Thursday, August 9, 2012

Peering through the Rearview

The rearview mirror filled with his smile and a quick wink. And like that I realize he's growing. In a few days, my son will start kindergarten. A few blinks later, we'll be taking him to college.  Leaps and bounds in measurements of gold stars and honor rolls. We'll circle the basepaths in baseball and life and soon, days like today, in all their perfect wonder, won't register.

Today, in a summer filled with unforgettable nights and days, is tied for first. It's rare for a 35 year old step from his office shell and dare a five year old to take him back in time, too consumed daily with the next task to take a step away and grab a handful of smiles.  But as the rearview reflected his smile, it brought me solace.

There will be bad weeks at work.
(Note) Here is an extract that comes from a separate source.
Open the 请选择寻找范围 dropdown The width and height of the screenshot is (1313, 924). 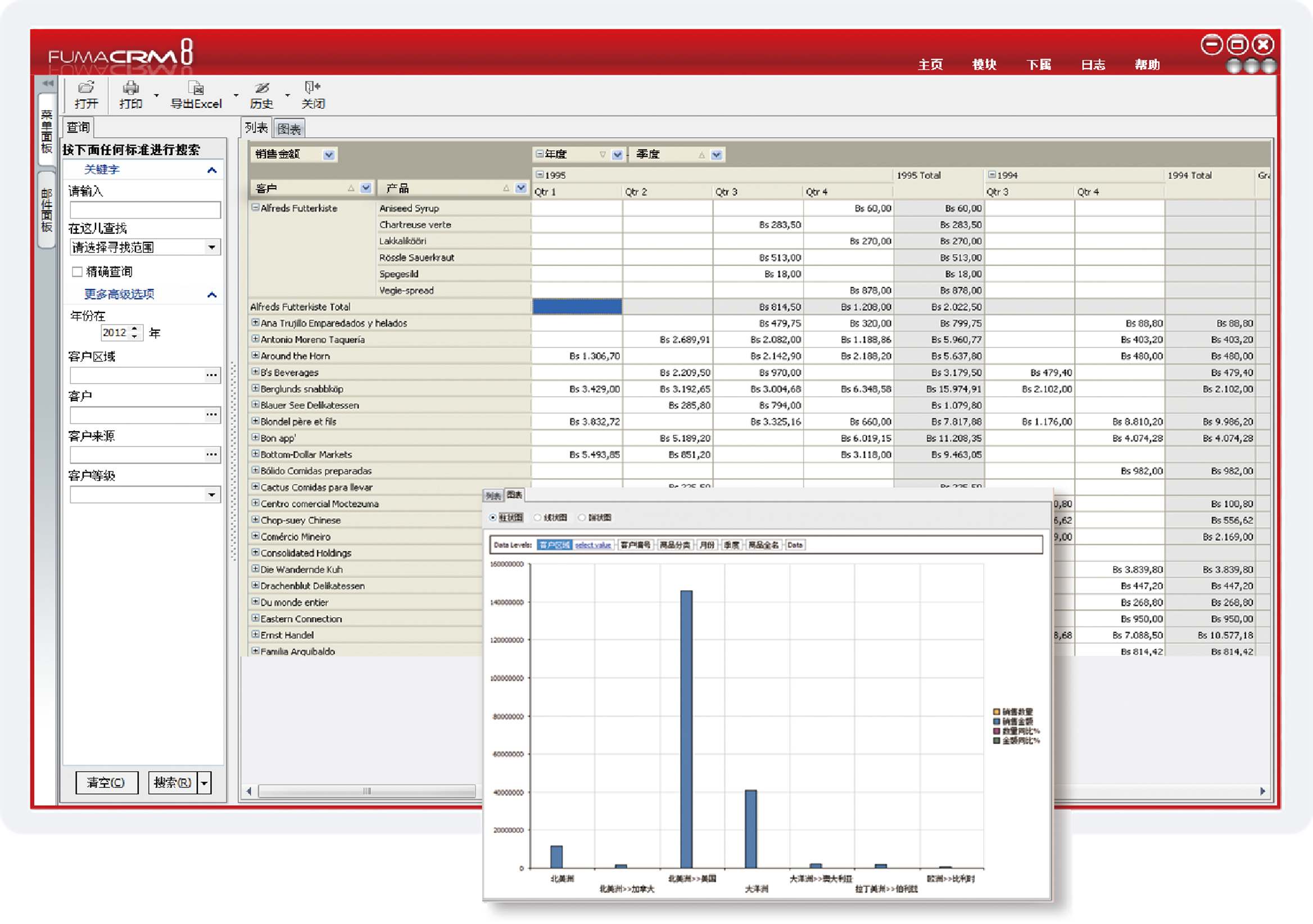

There will always be unanswered questions and an onset of disappointment. They disappear with a return to innocence. I've missed nights at home for work, nights where the unimportance resounds through me like a bell's toll.  Too many to count and there's no real escape from it. Maybe someday he'll understand the only place I truly want to be is right now where the shine of his smile as the sunset glows on him fills my soul entirely. Maybe, when I'm gone from home, he'll remember today and days like it with that warm grin.

He charted our adventure. We climbed. We crawled. We laughed. And he smiled. I'll never forget that brilliance. How he saw his own sense of adventure hatch like an eaglet. His fears disappeared like smoke and grabbed mine in its departure.

He made me a child again, if only for a few moments, erasing my fears and worries and showing me the path I need to see. 

He starts kindergarten soon. Yet he's the teacher.